- [Excerpt provided]

I apologize for my retort here I should have left alone but I'm tired of her doing, however, she has pleased whenever she was pleased.
Crying to me about Alexandra's hateful message way back when she started the fight?
Tried taking that all back to and throwing me under a bus behind my back?
To do it again?
Clears her account changes her name makes a farewell post then pretends it never happened.
I have screenshots of her saying I'm leaving ES.
Whatever I should honestly just let it be.
Holy fucking shit
Taking things back again I see?
You broke up with me and then acted like it was all a bad dream before remember?
Now you get Sherry to get on this story you forgot you posted something?
Cause again you change you're mind wanna come back on ES?
You cybered countless people everytime we fought two wrongs don't make a right but you love to focus on my faults.
You told me "I'm leaving ES forever goodbye"
Posted here and then what? Take it all back?
You are crazy.
You are just a child and I'm the idiot who believed everything you told me.
Everything Alexandra warned me about you?
All my friends?
How you started shit with Neons group in the past and got me involved? Cried they were picking on you? When you bad mouthed Alexandra saying she banged me before? You are on repeat talking about her banging me and this.
You shift it to her or me anyone else.
And you got me involved I fought her and half of ES who was yelling in my ear
That kid is crazy Chris.
Heck Neon told me to tell you.
"That's a bit harsh"
Calmly I didn't listen cause you? Had me brainwashed but no longer and no more.
So as everyone has already said?

- [Work item]
Can you reproduce the entire post above about leaving ES, word for word?

- [Data]

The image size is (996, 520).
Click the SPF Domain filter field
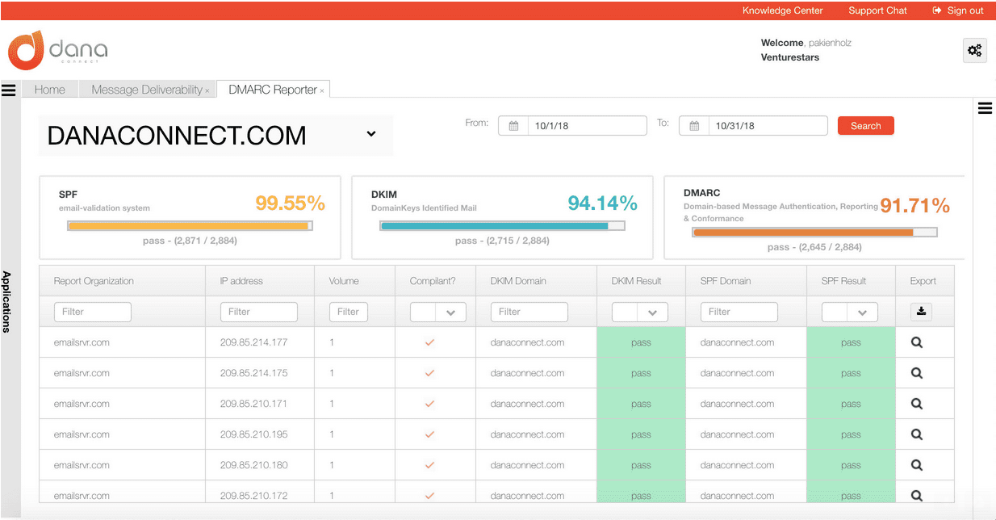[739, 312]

* * *

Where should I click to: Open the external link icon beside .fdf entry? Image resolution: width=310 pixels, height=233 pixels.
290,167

...

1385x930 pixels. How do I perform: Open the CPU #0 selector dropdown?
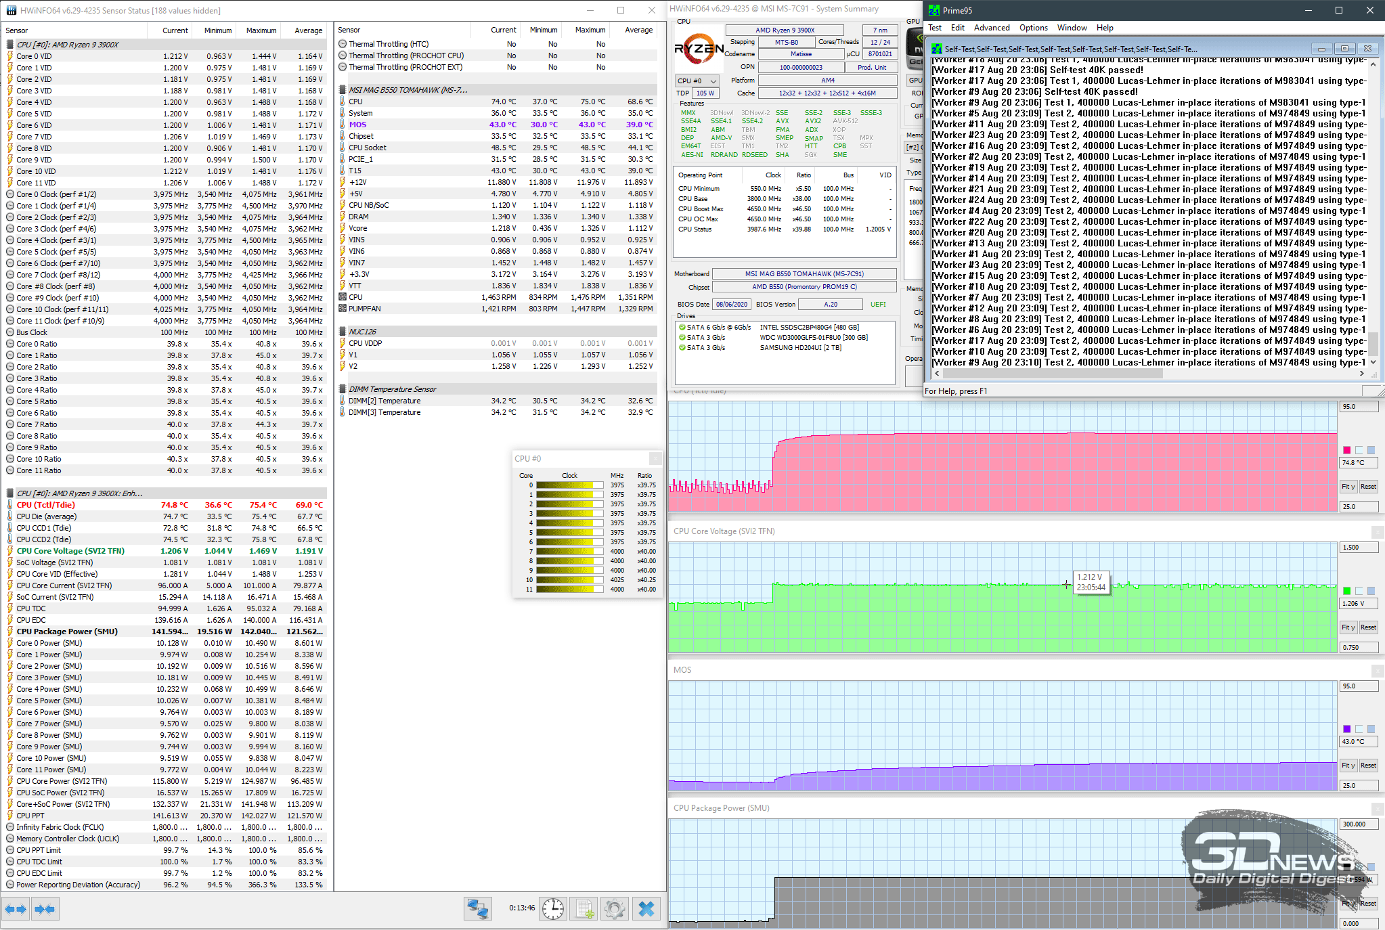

- [Your response]
I apologize for my retort here I should have left alone but I'm tired of her doing, however, she has pleased whenever she was pleased.
Crying to me about Alexandra's hateful message way back when she started the fight?
Tried taking that all back to and throwing me under a bus behind my back?
To do it again?
Clears her account changes her name makes a farewell post then pretends it never happened.
I have screenshots of her saying I'm leaving ES.
Whatever I should honestly just let it be.
Holy fucking shit
Taking things back again I see?
You broke up with me and then acted like it was all a bad dream before remember?
Now you get Sherry to get on this story you forgot you posted something?
Cause again you change you're mind wanna come back on ES?
You cybered countless people everytime we fought two wrongs don't make a right but you love to focus on my faults.
You told me "I'm leaving ES forever goodbye"
Posted here and then what? Take it all back?
You are crazy.
You are just a child and I'm the idiot who believed everything you told me.
Everything Alexandra warned me about you?
All my friends?
How you started shit with Neons group in the past and got me involved? Cried they were picking on you? When you bad mouthed Alexandra saying she banged me before? You are on repeat talking about her banging me and this.
You shift it to her or me anyone else.
And you got me involved I fought her and half of ES who was yelling in my ear
That kid is crazy Chris.
Heck Neon told me to tell you.
"That's a bit harsh"
Calmly I didn't listen cause you? Had me brainwashed but no longer and no more.
So as everyone has already said?